Después de tres años de lucha en los tribunales, Natalia, de 17 años, consiguió que esta semana un juez de la provincia argentina de Córdoba fallase a favor de la operación, confirmó el coordinador del Área Jurídica de la Comunidad Homosexual Argentina (CHA), Pedro Paradiso Sottile.
Libertad de decisión
Paradiso explicó que el magistrado basó su fallo en que el apartado de trasplante de órganos del Código Civil argentino reconoce la capacidad psicológica de los menores para decidir sobre su cuerpo, así como el artículo 12 de la Convención de los Derechos del Niño.
“Es un fallo histórico, ya que es la primera vez que un caso de este tipo se hace público en toda Latinoamérica, y esto va a ayudar a un montón de personas que se encuentran en la misma situación”, aseguró.
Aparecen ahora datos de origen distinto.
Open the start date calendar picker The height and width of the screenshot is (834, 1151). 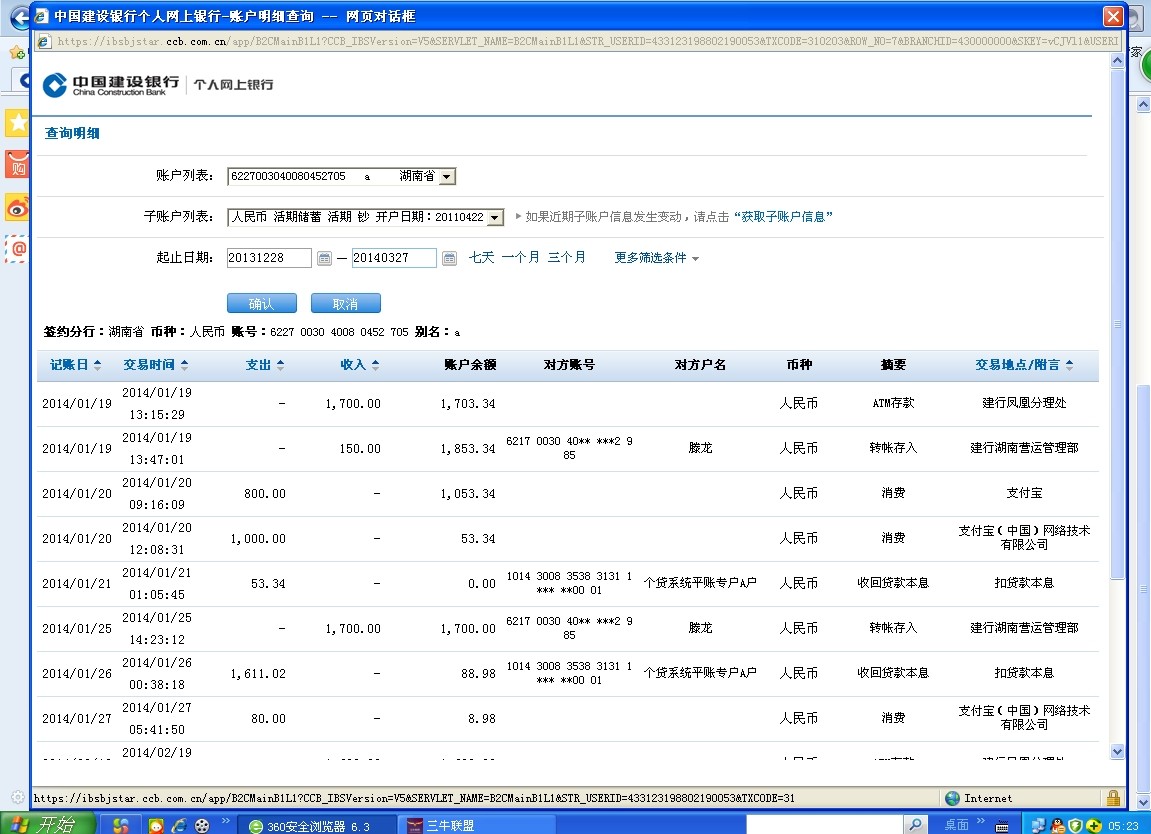coord(324,258)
El juez Rodolfo Mario Álvarez admitió la solicitud efectuada por los padres de Natalia para que su hijo llevase a cabo una operación de feminización de sus genitales, después de dos negativas judiciales que les obligaron a hacer público el caso ante los medios de comunicación, lo que hizo que la adolescente tuviera que enfrentarse a situaciones “muy difíciles”.
La peregrinación por los juzgados comenzó en 2004, cuando Natalia ya se había sometido a numerosos análisis psicológicos que confirmaron su determinación.
Inicial negativa judicial
Las negativas judiciales se basaron en que la potestad de sus padres no era suficiente para autorizar una intervención “irreversible”.
“Con cada negativa, Natalia se hundía más llegando a peligrar su vida por una crisis emocional. Le dijeron muchas barbaridades en el proceso y gracias al apoyo de su familia y de sus amigos sigue viva, porque de ser por el Estado y la justicia argentinos se habría suicidado”, denunció Paradiso.
Tras la publicación de su situación en la prensa, en 2006 el Tribunal Superior de Justicia de Córdoba ordenó tratar el caso y nuevas pericias psicológicas recomendaron la cirugía y el cambio de identidad legal.
“Cuando la ves y la conoces, no tienes duda de que es una mujer. Es imposible pensar otra cosa”, aseguró el coordinador judicial del CHA.
Después de la operación, Natalia contará con supervisión psicológica hasta los 21 años.
Según Paradiso, a pesar de que ahora está feliz por primera vez, ya que “no tiene muchos recuerdos felices”, la presión social a la que seguirá sometida es “muy fuerte” porque “es muy difícil que las organizaciones tomen en serio la identidad de género”.
“En la actualidad sigue habiendo mucha homofobia, transfobia e ignorancia”, subrayó.